[Saved data entries]
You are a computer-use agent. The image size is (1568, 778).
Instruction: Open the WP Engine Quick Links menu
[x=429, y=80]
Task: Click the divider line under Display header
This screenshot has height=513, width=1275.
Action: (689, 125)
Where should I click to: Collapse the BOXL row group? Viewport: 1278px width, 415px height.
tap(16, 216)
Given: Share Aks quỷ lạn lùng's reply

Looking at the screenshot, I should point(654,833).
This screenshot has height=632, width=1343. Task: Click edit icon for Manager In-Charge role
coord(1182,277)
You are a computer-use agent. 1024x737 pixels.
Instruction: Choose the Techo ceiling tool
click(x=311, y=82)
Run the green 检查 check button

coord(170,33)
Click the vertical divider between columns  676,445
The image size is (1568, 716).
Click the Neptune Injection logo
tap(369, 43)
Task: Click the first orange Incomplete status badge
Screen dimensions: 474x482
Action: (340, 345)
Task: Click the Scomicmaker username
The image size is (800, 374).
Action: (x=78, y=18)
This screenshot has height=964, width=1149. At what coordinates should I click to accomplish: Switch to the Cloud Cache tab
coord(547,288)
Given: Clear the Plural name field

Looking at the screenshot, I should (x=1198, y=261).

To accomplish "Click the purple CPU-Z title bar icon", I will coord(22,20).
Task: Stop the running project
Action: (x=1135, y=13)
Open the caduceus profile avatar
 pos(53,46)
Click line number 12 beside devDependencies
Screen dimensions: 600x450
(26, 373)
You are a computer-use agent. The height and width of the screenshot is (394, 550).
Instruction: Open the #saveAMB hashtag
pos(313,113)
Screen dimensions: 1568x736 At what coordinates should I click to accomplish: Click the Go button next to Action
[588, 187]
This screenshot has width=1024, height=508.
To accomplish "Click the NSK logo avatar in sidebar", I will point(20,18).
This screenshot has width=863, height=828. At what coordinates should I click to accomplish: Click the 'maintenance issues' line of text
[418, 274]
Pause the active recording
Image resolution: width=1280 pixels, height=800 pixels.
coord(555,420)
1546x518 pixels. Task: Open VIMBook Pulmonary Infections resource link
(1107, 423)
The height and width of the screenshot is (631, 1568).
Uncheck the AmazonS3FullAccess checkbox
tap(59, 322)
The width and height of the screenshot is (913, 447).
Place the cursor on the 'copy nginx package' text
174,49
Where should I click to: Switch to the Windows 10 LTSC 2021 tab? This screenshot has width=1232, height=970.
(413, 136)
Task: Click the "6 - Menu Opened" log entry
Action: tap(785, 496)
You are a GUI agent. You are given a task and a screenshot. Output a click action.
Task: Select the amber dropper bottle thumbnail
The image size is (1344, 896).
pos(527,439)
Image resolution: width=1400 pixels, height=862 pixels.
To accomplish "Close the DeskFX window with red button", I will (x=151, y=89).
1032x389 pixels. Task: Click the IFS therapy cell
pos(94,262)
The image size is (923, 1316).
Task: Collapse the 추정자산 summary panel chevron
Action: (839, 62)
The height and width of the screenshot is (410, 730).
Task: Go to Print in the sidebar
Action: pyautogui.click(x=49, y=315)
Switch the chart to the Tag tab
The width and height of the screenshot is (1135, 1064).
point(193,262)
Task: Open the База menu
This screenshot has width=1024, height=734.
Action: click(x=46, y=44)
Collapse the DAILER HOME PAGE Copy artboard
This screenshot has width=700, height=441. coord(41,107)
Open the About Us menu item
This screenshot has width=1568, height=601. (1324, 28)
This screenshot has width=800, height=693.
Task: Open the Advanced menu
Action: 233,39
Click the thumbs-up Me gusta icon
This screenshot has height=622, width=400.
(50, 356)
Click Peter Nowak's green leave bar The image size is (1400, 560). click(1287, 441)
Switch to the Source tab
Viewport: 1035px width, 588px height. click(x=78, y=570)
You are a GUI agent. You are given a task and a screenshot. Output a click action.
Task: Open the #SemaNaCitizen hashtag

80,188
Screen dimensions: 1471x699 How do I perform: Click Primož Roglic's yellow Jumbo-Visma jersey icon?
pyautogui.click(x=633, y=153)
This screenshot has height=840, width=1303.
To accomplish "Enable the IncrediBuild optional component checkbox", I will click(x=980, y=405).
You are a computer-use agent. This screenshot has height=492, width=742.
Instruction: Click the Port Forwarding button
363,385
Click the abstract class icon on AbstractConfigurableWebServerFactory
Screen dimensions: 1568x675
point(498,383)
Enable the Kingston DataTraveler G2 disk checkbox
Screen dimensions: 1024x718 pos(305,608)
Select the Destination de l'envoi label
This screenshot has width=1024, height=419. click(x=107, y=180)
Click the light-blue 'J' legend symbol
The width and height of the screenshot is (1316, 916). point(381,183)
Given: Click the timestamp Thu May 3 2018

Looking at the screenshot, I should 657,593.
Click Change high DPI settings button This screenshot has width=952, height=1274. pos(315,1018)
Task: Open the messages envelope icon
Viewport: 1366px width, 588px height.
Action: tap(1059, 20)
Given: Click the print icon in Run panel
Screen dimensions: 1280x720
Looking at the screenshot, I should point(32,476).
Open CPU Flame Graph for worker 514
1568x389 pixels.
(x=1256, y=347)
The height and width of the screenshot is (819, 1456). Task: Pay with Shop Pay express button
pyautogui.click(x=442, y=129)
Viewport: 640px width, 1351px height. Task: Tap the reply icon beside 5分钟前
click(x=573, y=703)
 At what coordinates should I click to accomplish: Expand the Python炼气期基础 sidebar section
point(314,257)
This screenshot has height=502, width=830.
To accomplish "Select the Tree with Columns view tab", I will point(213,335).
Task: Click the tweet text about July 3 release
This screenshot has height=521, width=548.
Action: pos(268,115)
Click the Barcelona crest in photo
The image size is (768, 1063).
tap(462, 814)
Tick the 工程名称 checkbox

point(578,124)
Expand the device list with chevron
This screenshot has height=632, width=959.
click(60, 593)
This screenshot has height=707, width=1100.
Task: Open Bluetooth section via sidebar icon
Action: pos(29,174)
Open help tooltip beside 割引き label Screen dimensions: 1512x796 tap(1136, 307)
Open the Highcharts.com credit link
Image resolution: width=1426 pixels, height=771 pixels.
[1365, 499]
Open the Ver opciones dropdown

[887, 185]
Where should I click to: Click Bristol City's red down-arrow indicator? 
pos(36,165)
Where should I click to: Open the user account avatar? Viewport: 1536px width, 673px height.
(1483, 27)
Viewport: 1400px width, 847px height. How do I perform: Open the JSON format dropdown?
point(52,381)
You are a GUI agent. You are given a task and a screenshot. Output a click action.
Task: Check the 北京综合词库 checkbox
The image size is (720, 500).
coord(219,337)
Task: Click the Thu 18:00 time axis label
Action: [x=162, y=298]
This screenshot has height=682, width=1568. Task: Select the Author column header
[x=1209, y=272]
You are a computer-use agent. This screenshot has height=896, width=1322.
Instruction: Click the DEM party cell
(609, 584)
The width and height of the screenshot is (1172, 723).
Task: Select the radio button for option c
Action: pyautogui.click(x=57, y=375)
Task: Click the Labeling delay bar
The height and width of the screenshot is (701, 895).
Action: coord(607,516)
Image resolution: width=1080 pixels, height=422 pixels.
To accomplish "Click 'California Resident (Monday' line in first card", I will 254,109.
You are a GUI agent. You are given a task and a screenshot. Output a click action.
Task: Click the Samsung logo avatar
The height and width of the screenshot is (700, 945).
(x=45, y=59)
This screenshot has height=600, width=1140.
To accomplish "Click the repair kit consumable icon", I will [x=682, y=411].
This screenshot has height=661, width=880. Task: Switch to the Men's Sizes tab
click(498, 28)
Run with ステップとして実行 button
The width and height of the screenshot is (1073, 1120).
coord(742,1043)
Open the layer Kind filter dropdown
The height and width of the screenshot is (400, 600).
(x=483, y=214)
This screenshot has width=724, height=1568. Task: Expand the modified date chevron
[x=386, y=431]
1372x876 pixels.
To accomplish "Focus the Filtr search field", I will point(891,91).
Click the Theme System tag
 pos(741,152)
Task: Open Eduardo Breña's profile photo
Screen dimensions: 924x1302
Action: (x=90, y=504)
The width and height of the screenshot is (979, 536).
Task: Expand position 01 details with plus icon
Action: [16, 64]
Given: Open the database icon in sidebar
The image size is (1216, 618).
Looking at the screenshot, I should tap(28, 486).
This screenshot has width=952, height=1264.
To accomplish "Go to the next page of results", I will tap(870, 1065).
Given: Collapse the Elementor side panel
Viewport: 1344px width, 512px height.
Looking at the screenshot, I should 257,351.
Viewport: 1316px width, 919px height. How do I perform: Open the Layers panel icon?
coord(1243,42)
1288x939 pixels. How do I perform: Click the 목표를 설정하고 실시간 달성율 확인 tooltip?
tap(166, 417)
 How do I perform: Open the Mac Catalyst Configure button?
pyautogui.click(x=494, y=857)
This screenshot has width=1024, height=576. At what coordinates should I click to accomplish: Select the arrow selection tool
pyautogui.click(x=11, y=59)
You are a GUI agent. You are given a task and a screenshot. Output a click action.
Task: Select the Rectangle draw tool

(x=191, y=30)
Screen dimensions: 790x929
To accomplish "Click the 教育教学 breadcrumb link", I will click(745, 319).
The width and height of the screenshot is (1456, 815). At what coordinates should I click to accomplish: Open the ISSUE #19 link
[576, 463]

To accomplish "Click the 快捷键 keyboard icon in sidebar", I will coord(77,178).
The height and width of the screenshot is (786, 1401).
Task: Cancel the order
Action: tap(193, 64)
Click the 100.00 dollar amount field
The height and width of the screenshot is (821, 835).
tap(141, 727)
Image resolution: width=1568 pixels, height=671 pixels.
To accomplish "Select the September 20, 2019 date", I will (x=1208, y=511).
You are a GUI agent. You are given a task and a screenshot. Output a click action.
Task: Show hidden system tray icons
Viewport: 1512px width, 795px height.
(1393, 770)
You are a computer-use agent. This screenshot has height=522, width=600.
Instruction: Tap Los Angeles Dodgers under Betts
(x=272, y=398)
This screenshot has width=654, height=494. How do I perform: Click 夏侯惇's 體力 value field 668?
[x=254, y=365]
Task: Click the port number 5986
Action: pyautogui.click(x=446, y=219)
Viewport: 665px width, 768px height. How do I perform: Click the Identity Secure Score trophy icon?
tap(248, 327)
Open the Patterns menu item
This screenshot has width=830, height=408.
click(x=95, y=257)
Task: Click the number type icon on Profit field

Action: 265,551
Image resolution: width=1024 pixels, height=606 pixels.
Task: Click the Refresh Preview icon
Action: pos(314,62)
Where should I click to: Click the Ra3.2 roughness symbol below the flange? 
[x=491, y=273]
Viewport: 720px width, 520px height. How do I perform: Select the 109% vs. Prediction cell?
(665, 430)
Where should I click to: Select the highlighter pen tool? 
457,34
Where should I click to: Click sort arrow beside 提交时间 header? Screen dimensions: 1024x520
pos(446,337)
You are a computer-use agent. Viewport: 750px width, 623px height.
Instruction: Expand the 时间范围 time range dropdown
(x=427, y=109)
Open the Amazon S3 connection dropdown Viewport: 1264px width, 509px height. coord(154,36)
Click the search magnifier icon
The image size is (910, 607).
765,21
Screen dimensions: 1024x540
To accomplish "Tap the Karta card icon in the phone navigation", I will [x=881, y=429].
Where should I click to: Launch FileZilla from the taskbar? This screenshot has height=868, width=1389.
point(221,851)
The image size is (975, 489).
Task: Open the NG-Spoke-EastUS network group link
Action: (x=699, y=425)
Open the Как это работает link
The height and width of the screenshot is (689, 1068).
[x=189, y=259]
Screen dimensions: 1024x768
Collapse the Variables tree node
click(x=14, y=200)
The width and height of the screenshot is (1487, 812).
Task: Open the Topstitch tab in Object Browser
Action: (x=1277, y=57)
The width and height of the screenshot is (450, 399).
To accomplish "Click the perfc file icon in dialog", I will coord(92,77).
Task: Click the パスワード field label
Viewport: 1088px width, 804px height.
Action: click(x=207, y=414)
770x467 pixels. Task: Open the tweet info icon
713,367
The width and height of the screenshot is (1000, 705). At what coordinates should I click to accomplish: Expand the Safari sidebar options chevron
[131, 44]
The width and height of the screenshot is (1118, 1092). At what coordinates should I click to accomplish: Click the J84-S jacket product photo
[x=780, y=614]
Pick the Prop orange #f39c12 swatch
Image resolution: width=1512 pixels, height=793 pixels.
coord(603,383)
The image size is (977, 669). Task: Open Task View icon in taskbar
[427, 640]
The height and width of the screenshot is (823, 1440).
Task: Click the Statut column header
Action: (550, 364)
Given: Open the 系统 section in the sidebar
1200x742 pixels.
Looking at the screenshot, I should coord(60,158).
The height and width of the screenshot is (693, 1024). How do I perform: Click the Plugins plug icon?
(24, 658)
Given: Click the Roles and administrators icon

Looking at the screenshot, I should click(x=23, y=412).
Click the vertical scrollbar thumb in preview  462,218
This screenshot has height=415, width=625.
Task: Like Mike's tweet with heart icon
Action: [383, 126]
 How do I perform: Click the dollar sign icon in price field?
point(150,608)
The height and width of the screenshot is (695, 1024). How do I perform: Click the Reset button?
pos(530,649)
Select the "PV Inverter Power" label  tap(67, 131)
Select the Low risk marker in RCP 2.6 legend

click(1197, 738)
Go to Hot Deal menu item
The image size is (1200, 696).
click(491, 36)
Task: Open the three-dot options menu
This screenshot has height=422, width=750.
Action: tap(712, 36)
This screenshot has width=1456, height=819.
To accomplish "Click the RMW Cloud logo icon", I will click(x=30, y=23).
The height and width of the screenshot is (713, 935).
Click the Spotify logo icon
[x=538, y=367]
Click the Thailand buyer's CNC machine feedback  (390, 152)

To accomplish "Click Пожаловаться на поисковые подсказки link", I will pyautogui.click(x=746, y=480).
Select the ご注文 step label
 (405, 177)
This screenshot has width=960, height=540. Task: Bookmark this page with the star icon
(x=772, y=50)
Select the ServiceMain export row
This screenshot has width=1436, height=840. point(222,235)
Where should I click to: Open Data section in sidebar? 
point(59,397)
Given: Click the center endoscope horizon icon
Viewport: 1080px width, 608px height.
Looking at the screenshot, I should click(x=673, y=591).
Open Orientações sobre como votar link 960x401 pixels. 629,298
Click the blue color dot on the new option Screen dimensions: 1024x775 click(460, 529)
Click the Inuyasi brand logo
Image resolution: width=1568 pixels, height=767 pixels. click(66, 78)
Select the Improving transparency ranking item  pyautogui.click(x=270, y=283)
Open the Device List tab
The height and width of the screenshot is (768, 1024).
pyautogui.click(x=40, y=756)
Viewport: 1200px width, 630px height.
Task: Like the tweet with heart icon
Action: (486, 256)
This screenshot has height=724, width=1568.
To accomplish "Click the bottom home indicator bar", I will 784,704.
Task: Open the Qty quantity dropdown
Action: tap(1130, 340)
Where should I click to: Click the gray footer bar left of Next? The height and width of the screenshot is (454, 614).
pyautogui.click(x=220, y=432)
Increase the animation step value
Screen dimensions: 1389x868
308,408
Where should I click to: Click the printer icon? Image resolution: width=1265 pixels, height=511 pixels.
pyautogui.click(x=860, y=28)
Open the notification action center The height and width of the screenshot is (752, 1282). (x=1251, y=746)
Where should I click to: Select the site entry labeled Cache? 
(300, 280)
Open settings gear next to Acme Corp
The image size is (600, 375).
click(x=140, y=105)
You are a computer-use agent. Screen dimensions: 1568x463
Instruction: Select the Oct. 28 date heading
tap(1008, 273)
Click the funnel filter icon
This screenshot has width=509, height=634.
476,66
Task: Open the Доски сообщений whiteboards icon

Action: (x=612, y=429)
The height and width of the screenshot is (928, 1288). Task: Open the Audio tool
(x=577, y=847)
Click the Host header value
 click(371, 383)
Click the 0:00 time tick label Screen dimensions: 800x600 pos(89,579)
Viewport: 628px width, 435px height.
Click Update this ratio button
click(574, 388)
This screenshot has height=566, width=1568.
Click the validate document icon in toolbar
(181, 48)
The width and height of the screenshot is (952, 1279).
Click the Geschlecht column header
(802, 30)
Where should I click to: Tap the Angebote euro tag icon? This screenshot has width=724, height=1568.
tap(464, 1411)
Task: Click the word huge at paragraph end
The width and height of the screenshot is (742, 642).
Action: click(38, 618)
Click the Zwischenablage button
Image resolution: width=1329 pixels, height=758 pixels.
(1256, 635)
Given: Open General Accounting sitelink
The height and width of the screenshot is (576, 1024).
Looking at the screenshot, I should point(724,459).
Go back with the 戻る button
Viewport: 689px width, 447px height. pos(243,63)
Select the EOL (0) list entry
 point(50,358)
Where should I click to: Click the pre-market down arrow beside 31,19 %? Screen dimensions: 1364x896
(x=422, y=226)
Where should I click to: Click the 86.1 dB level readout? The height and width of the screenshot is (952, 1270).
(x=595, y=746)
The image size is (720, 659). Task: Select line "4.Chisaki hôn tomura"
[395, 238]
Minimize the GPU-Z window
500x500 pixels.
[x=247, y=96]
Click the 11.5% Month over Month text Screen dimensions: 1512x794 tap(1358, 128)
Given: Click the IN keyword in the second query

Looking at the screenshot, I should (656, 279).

> TASK DETAILS
If a line in the records above has the word "center", copy it.

> EXERCISE ANSWER
Given: Click the center endoscope horizon icon
Open the notification action center The height and width of the screenshot is (752, 1282). (x=1251, y=746)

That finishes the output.